**The problem**
Extract each line of the listing below that contains the string "Cómo". Treat uppercase and lowercase as different, so only matches with the same case count.
-- Start Material supplied --
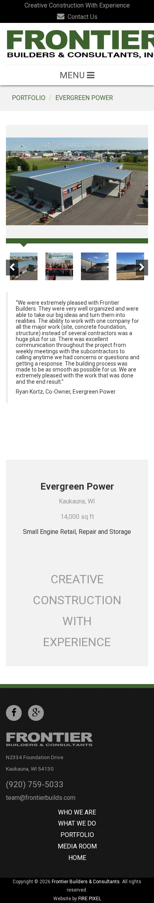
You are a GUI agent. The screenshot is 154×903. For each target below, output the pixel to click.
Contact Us (82, 17)
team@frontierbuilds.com (40, 797)
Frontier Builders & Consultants (86, 881)
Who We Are (77, 812)
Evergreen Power (84, 98)
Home (77, 858)
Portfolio (28, 98)
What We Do (77, 823)
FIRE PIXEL (89, 898)
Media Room (77, 846)
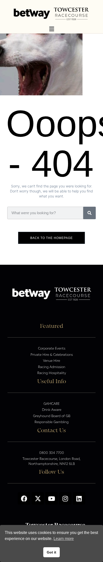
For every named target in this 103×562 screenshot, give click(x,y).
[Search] (89, 213)
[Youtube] (51, 498)
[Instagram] (65, 498)
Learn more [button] (64, 538)
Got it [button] (51, 552)
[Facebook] (24, 498)
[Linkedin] (79, 498)
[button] (51, 29)
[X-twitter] (38, 498)
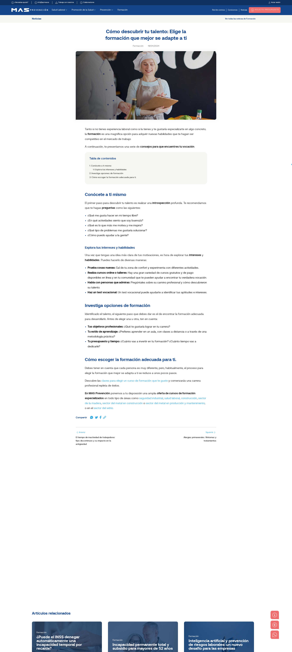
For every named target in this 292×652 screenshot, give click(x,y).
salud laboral (172, 398)
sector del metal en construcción (123, 403)
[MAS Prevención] (29, 10)
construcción (189, 398)
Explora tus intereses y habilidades (111, 170)
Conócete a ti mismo (101, 166)
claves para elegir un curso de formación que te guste (134, 380)
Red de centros (218, 10)
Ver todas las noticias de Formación (240, 19)
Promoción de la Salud (83, 10)
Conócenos (232, 10)
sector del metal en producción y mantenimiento (175, 403)
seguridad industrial (151, 398)
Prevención (105, 10)
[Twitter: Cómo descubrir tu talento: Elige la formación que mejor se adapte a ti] (96, 417)
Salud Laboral (59, 10)
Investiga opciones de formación (107, 173)
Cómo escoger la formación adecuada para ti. (114, 177)
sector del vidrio (103, 408)
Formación (123, 10)
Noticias (244, 10)
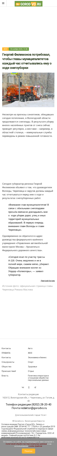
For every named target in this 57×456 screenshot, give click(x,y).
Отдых (31, 371)
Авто (30, 348)
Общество (6, 366)
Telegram (35, 387)
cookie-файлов (35, 446)
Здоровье (32, 366)
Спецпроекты (8, 362)
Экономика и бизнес (37, 357)
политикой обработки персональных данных (26, 444)
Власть (5, 376)
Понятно (28, 451)
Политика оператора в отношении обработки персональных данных (38, 378)
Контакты (6, 348)
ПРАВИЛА (6, 353)
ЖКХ (5, 49)
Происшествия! (9, 371)
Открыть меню (3, 3)
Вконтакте (23, 387)
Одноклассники (29, 387)
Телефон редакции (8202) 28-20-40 (28, 404)
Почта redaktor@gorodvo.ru (29, 408)
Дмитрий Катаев (48, 281)
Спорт (30, 362)
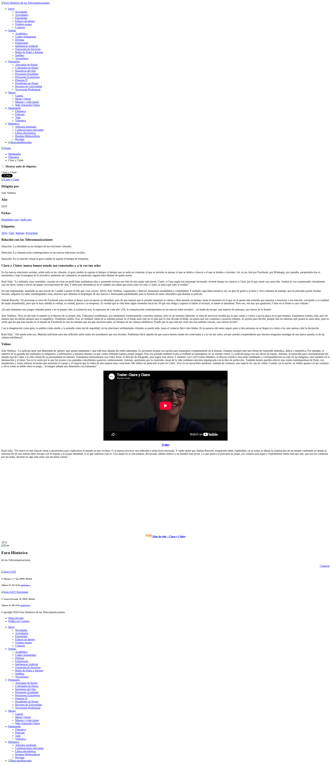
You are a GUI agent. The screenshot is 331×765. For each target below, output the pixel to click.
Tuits (18, 117)
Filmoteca (20, 111)
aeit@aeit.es (25, 605)
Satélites (19, 55)
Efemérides (21, 18)
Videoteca (20, 120)
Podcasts (20, 114)
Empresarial (21, 42)
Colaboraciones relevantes (29, 129)
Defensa (19, 39)
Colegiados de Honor (26, 67)
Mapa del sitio (16, 618)
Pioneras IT (21, 80)
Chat (11, 233)
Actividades (21, 14)
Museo (12, 92)
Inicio (11, 8)
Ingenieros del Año (25, 70)
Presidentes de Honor (26, 83)
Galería (19, 95)
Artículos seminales (25, 126)
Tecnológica (21, 58)
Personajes (14, 61)
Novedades (21, 11)
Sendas (12, 30)
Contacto (20, 27)
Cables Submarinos (25, 36)
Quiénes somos (23, 24)
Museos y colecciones (27, 101)
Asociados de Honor (26, 64)
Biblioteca (13, 123)
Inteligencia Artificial (26, 46)
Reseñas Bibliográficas (27, 136)
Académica (21, 33)
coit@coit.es (25, 585)
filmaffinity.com (10, 219)
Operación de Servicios (28, 49)
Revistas (19, 139)
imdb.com (26, 219)
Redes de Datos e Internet (29, 52)
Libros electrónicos (25, 132)
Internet (20, 233)
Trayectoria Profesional (27, 89)
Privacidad (32, 233)
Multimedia (14, 108)
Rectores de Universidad (28, 86)
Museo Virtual (23, 98)
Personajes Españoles (26, 73)
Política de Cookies (18, 621)
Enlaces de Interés (25, 21)
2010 (4, 233)
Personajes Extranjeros (27, 77)
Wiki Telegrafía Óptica (27, 105)
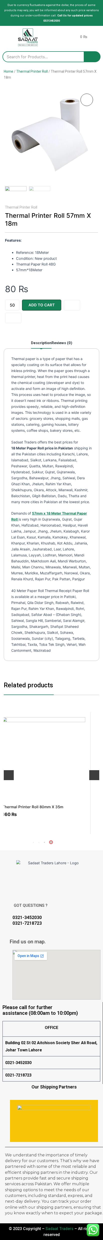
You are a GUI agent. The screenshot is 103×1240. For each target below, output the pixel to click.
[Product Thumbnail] (86, 100)
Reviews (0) (62, 343)
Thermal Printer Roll (32, 71)
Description (41, 343)
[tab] (41, 344)
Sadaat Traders (60, 1228)
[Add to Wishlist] (72, 305)
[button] (44, 842)
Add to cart (41, 305)
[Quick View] (15, 824)
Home (8, 71)
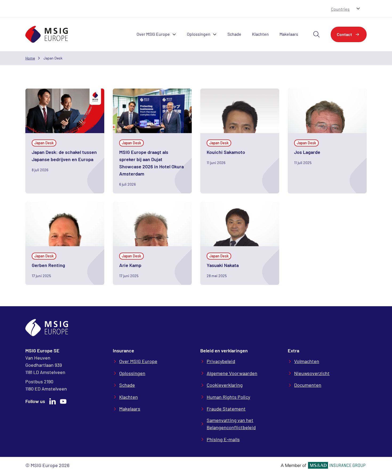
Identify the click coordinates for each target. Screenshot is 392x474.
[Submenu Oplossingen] (216, 34)
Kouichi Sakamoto (226, 152)
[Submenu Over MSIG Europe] (176, 34)
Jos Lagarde (307, 152)
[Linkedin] (52, 401)
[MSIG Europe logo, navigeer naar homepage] (46, 34)
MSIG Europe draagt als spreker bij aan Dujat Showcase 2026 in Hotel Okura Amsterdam (151, 163)
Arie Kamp (130, 265)
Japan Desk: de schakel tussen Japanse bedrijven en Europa (64, 155)
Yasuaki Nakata (223, 265)
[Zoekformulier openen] (316, 34)
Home (30, 58)
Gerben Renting (48, 265)
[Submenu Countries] (358, 8)
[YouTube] (63, 401)
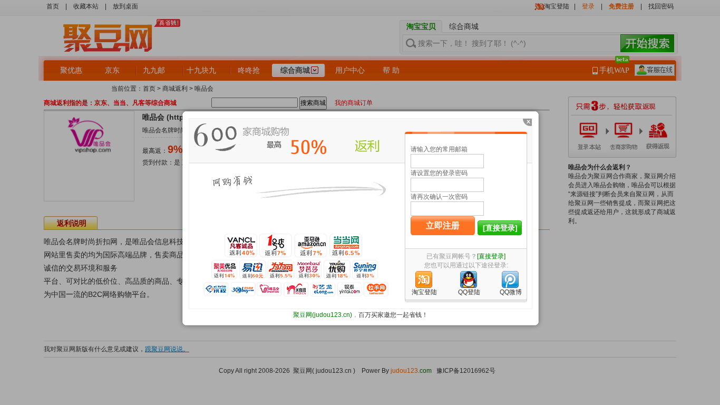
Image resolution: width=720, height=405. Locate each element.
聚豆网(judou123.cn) (322, 315)
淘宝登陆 (424, 292)
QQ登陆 (469, 292)
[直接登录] (500, 228)
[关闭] (526, 124)
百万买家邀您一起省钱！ (393, 315)
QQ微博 (511, 292)
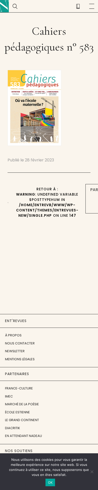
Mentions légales (20, 359)
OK (50, 482)
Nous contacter (20, 343)
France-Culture (19, 388)
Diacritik (12, 428)
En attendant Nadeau (23, 435)
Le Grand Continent (22, 420)
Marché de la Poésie (22, 404)
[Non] (91, 471)
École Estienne (17, 412)
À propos (13, 335)
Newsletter (15, 351)
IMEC (9, 396)
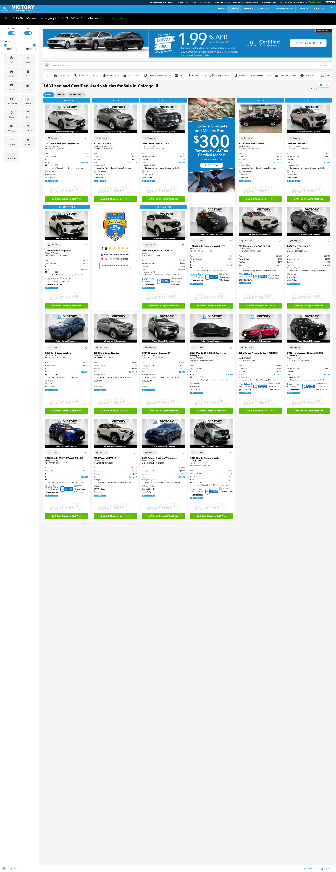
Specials (263, 8)
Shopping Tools (282, 8)
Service (247, 8)
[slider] (5, 45)
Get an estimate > (113, 18)
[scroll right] (328, 75)
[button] (332, 8)
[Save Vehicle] (86, 138)
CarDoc (302, 8)
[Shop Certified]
-- End Material supplied --
**Reply to the exercise**
[Twitter: Cómo descubrir tu talento: Elige la formación que mejor se adapte a ti] (96, 417)
Cómo escoger la formación adecuada para ti. (114, 177)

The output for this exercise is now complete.